CHICAGO — Chemotherapy-related cognitive impairment was infrequent in a small study of 30 patients who underwent adjuvant chemotherapy for nonmetastatic breast cancer.

“People could be making decisions about whether or not to have chemotherapy based on stories they've heard about 'chemofog' or 'chemobrain,'” according to Dr. David G. Darby. “We hope this information will help people make informed decisions.”

Dr. Darby and his colleagues looked at a total of 30 women who had already undergone either lumpectomy or mastectomy and were scheduled to undergo either the chemotherapy regimen known as AC (n = 15) or CEF or CMF regimens (n = 15).

▸ The AC regimen involves doxorubicin 60 mg/m

▸ The CEF regimen involves cyclophosphamide administered orally in doses of 75 mg/m

▸ The CMF regimen involves cyclophosphamide 100 mg/m

The women were compared with 30 age-matched controls.

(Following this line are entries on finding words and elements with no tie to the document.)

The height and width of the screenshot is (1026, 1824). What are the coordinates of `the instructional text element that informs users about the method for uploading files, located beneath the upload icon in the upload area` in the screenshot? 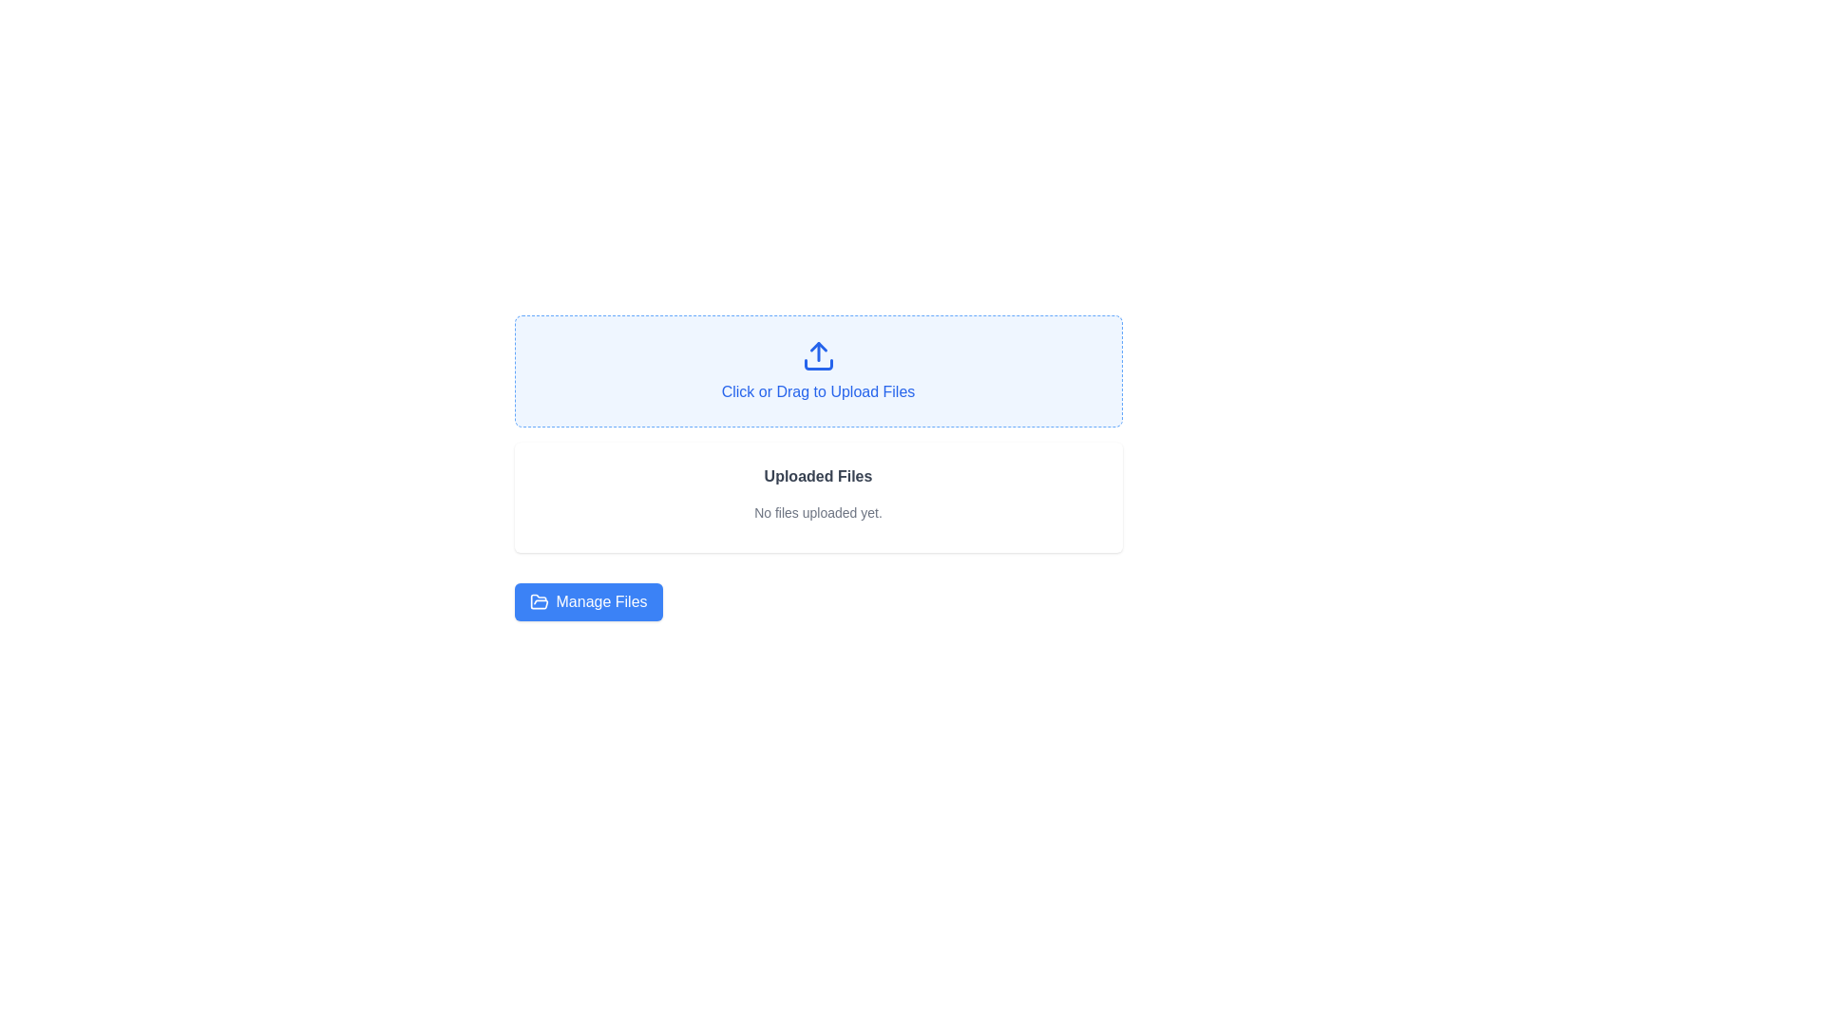 It's located at (818, 390).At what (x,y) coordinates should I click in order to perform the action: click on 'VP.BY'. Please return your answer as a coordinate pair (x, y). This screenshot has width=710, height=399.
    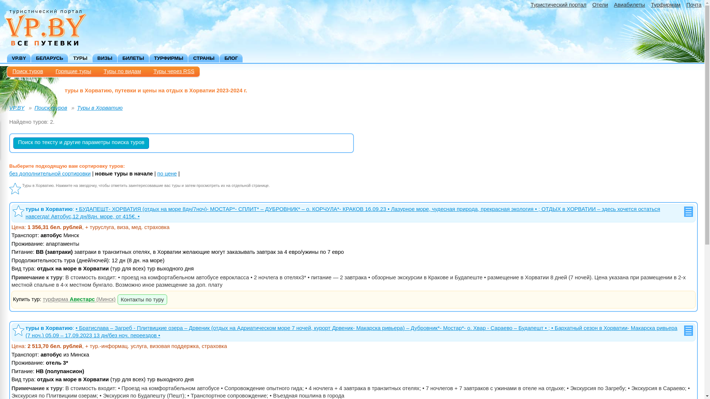
    Looking at the image, I should click on (17, 108).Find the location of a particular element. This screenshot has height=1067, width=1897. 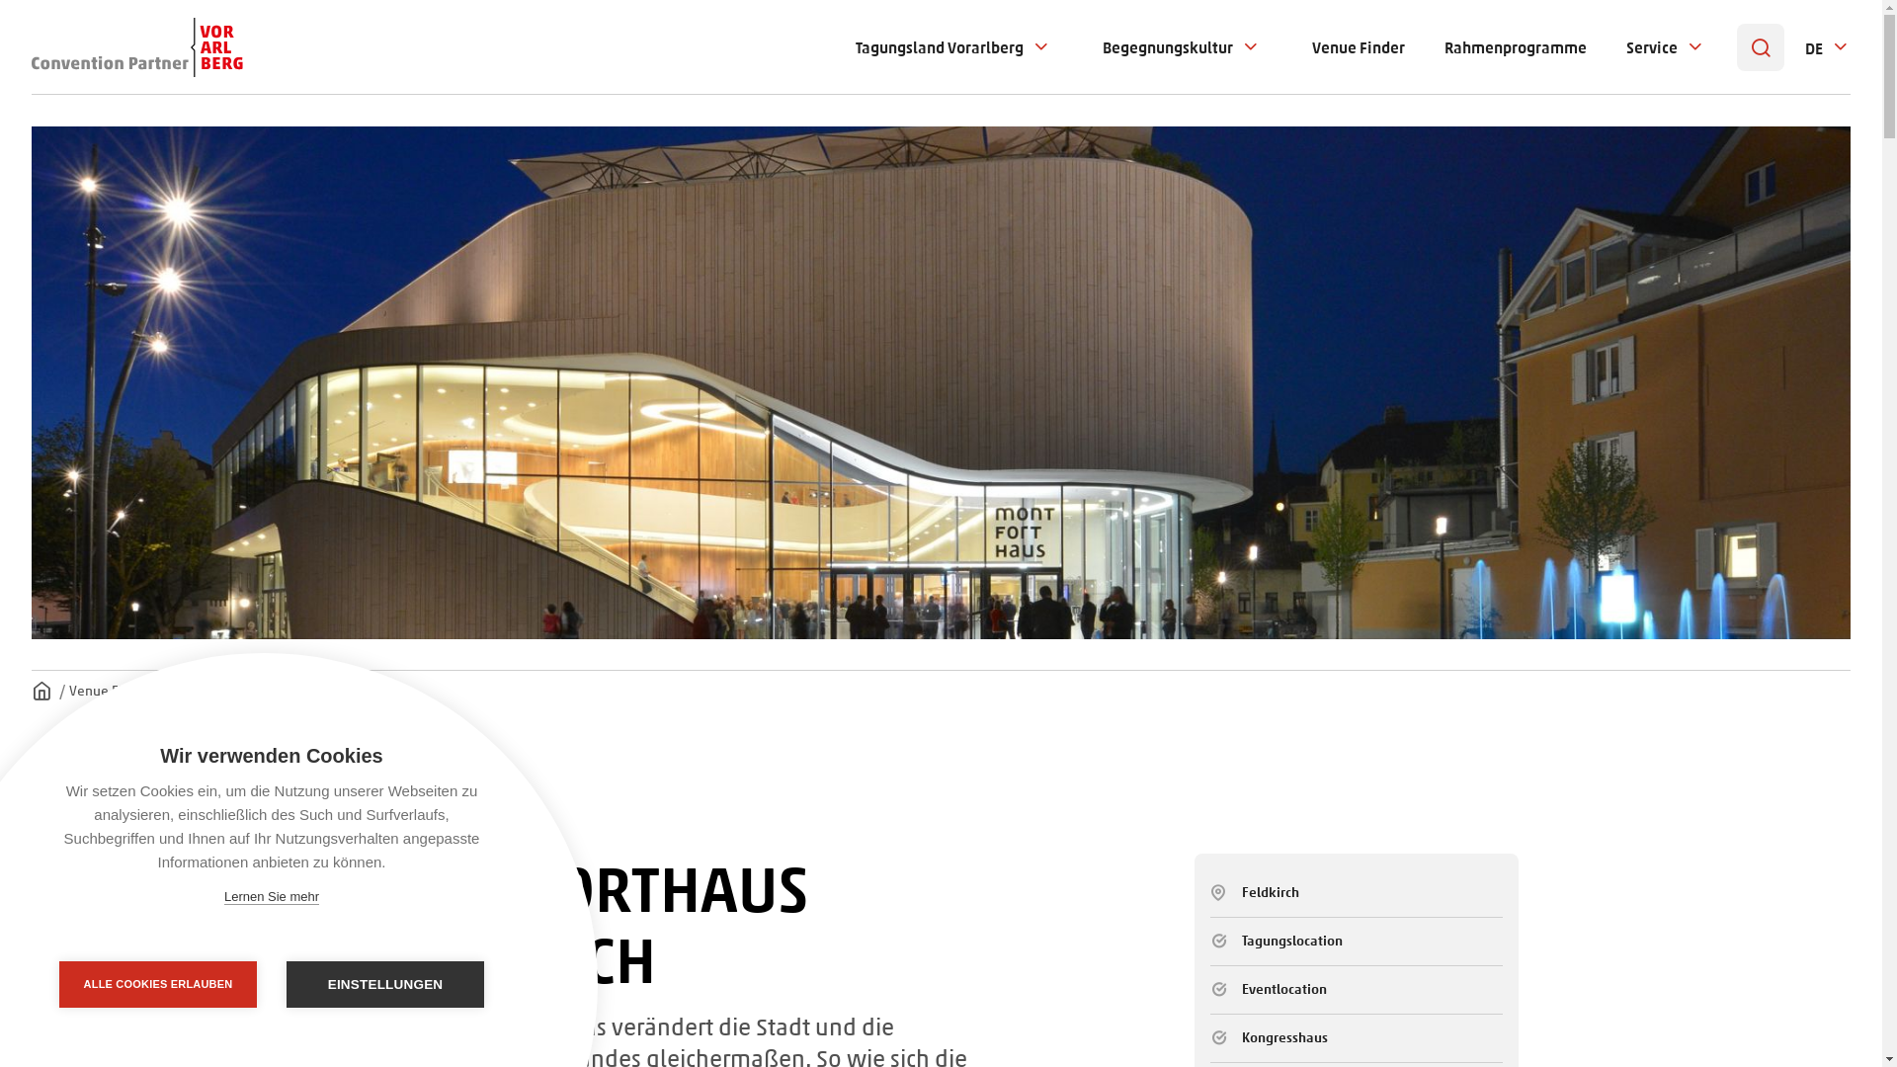

'Lernen Sie mehr' is located at coordinates (270, 896).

Women took several tests designed to measure cognition as well as mood a few days before initiating chemotherapy (but after the diagnosis had been given and treatment course was decided); again at the start of each new treatment cycle; and for the last time 28 days after the final treatment cycle had begun in each group. Patients were assessed on the National Institute of Mental Health's Center for Epidemiologic Studies Depression Scale (CES-D) depression, the state trait anxiety inventory (STAI) scale, and a test of Dr. Darby's own design, which measures detection speed, identification speed, working memory, and learning ability in a 10- to 12-minute battery.

Dr. Darby is the chief medical officer of a company he formed, called CogState, which produces and scores these tests. It is based in Australia and partly funded this study.

“The first finding of interest was that prior to the first cycle of chemo there was impairment in learning of moderate amplitude, and that was also associated with a mild reduction on mood scales or depressive scales,” said Dr. Darby in an interview. No women were clinically depressed (clinically depressed patients were excluded from the study) and none of the women was on antidepressants at baseline or throughout the study. However, “there may have been an impairment there initially, prior to chemo.”

Two other findings also emerged, both good and bad. “There was an improvement of some of the learning aspects of their performance and a mild improvement on scores on anxiety scales, but there was also a mild deterioration in aspects of concentration and psychomotor speed [as the study progressed].” There was also evidence that patients' mood was declining slightly throughout the treatment.

Individual patients showed “quite a lot of variation—in particular, some patients would have impairment on only one occasion and then improve, and others would have impairment on two or more occasions,” he said. Persistent impairment, that occurring on two consecutive occasions, was seen in only three patients, or 10% of the total, Dr. Darby reported at the annual meeting of the American Academy of Neurology.

Impairment in concentration was not severe, “equivalent to the sort of jet-lag that I'm feeling now, having traveled from Australia.” He also likened it to the sort of impairment one would feel after being awake for about 17 hours.

Dr. Darby found no significant differences in the risk for cognitive impairment based on the women's age, menopausal status (pre-, peri-, or post-), or time from surgery.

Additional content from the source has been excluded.